LAS VEGAS (AP) – An American Indian tribe living in the shadow of a coal-fired power plant outside Las Vegas is heading a legal push for more stringent emissions and air quality standards for the facility.

The Moapa Band of Paiute Indians, National Parks Conservation Association and Sierra Club is asking the 9th U.S. Circuit Court of Appeals in San Francisco to order the federal Environmental Protection Agency to beef up standards approved in August for the Reid Gardner Generating Station.

“Everything we’ve done so far, we’ve ended up with nothing,” William Anderson, chairman of the 320-person tribe, said Monday.

Anderson said he’s seen friends and neighbors sickened by soot, chemicals and ash waste produced by the three-unit, 557-megawatt plant built in the mid-1960s. Health officials have not verified those complaints because sample sizes of health studies are small.

EPA spokesman Mike Ardito in San Francisco said the federal agency could not comment on the legal case.

NV Energy Inc. officials didn’t immediately comment Monday. The publicly traded company has said the plant complies with federal and state laws, and provides enough electricity to power 335,000 Nevada households. It calls Reid Gardner a key component of a group of generating stations providing reliable electricity at a stable price for customers.

The EPA Clean Air Act standard adopted Aug. 23 didn’t address health concerns. It placed limits on emissions of nitrogen oxide, sulfur dioxide and fine particles blamed for regional haze in areas such as Grand Canyon, Joshua Tree and Zion national parks.

Anderson argued that a court order requiring installation of expensive pollution control measures could prompt NV Energy, the state’s dominant electric utility, to shut down the plant.

“We’ve advocated, we’ve gone to regulators, we’re building commercial-scale solar, but still the coal pollution and illness are here,” Anderson said. “We’ve seen coal at Reid Gardner become too costly to make economic sense, but still NV Energy doesn’t retire a plant that’s almost 50 years old.”

Conservationists spent years fighting a similar battle before Southern California Edison shuttered a 1,580-megawatt coal plant in December 2005 that opened in 1971 near the Colorado River resort town of Laughlin, about 100 miles south of Las Vegas. The plant’s distinctive 500-foot smokestack was imploded in March 2011.

The EPA issued its rules on the Reid Gardner facility just two weeks after U.S. Sen. Harry Reid, D-Nev., joined Moapa tribe members and the environmentalists calling for the plant to be closed.

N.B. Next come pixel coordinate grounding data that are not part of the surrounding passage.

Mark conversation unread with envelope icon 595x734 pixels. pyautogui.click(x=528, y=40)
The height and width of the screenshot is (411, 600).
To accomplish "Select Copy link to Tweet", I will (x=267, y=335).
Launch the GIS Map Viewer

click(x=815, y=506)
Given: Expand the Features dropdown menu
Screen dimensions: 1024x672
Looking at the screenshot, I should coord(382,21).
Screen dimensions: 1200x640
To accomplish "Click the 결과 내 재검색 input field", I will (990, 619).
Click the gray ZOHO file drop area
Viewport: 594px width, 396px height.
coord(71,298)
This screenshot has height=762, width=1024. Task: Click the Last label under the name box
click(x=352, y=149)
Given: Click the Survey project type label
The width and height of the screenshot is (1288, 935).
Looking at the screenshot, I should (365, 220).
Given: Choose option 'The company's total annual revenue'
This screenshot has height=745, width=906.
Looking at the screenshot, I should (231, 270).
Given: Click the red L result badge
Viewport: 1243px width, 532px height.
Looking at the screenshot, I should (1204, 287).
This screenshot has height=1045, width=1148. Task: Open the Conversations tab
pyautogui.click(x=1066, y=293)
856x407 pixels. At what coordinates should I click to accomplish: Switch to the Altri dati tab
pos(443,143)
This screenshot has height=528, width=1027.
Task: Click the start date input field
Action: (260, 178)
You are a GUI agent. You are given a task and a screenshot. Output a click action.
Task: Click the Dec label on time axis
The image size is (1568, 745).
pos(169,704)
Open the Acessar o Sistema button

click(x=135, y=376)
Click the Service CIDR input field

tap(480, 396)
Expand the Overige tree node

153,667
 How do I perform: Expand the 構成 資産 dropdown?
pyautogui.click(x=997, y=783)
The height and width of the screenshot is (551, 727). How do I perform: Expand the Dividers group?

Bill Corcoran, regional director of the Sierra Club’s “Beyond Coal” campaign, previously submitted to the Nevada state Public Utilities Commission a report that found closing the plant would save NV Energy and its ratepayers $59 million.

The commission is expected to issue a report this year on a company request to extend the lifespan of the plant. It is named for a former energy company employee not related to the U.S. Senate majority leader.

The appellate filing seeking more stringent air standards was submitted Friday and is being handled by Earthjustice, a San Francisco-based non-profit public interest law firm.

It asks the court to force the EPA to require NV Energy to upgrade to best-available emissions controls – called selective catalytic reduction – instead of using less-expensive measures.

“Cleanup of this old, dirty power plant is long overdue,” said Suma Peesapati, the Earthjustice attorney handling the case. “What the EPA has proposed does not protect the neighboring community of the Moapa Paiutes or the iconic beauty of the Grand Canyon.”